Individuals with schizophrenia exhibit visual anomalies and perceptual deficits, such as contrast detection, which is typically expressed as contrast sensitivity (CS). Visual anomalies are common among people at clinical high risk for psychosis (CHR-P). One study investigated CS in CHR-P and found increased CS compared to controls. We attempted to replicate this finding using a technique based on an iPad Pro. Also, comparisons were made with existing schizophrenia data. ¶ Fourteen controls and 12 CHR-P participants were administered the CS task: forced choice paradigm with gratings of five spatial frequencies (SFs, 0.41-13 cyc/deg) presented under two durations to emphasize transient (33-ms) or sustained (500-ms) pathway activity. The Audio-Visual Abnormalities Questionnaire (AVAQ) was utilized to assess perceptual disturbances. ¶ In the 33-ms condition, all groups exhibited nearly a lowpass function, whereas in the 500-ms condition, a bandpass function was obtained, consistent with the literature. Under 33- ms, difference in logCS, peak value at 1.6 cyc/deg to 0.41 cyc/deg, is greatest for the CHR-P group. Under 500-ms, controls benefitted most from longer duration, especially at mid-SFs. Modeling of excitatory/inhibitory mechanisms demonstrated that controls had greater excitation overall and greater increase in inhibition with increased duration.
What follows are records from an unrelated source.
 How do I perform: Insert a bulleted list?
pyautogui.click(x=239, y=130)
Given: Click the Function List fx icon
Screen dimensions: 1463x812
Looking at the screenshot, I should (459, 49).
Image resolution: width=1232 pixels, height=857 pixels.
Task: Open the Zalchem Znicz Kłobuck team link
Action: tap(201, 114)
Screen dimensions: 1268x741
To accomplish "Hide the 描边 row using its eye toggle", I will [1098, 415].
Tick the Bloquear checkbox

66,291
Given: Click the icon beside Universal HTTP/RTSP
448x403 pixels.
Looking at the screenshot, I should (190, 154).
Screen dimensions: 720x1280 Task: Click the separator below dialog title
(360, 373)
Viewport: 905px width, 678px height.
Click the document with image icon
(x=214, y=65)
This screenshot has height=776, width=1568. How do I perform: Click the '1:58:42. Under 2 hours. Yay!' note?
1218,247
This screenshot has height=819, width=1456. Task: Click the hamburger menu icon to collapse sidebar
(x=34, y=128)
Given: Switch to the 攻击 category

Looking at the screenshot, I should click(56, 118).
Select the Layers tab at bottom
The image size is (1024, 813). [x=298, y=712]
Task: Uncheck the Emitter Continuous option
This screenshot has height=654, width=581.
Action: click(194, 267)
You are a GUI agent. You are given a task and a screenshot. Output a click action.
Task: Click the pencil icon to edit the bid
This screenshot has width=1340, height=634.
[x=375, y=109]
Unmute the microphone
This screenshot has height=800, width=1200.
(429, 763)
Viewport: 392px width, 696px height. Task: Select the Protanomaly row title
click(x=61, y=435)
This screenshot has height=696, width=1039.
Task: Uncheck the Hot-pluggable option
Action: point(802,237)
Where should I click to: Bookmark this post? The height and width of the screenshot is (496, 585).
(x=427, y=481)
Linear mixed effects modeling revealed a Group x Temporal Condition interaction, F(1,234) = 5.008, p = .026. Positive correlations of logCS with AVAQ scores were obtained at the lowest SF, 500-ms for the CHR-P group (AVAQ total, r = .62, p = .04; visual processing subscale, r = .67, p = .03); negative correlations were obtained for logCS at 6.5 cyc/deg, 500-ms (AVAQ total, r = -.60, p = .04; visual processing subscale, r = -.61, p = .04). ¶ CS enhancement at low-SF in the CHR-P group was associated with perceptual disturbances, suggesting a deficit in lateral inhibition. A differential effect on CS with duration indicated possible concomitant effects on neural integration. CHR-P relative loss of CS at mid-SFs suggests dysfunction in ganglion cells tuned to mid-SFs which play a critical role in facial recognition and expression. These deficits are associated with other perceptual disturbances and psychotic-like symptoms. Additional research is needed to investigate CS in a larger sample, adjusting for medication.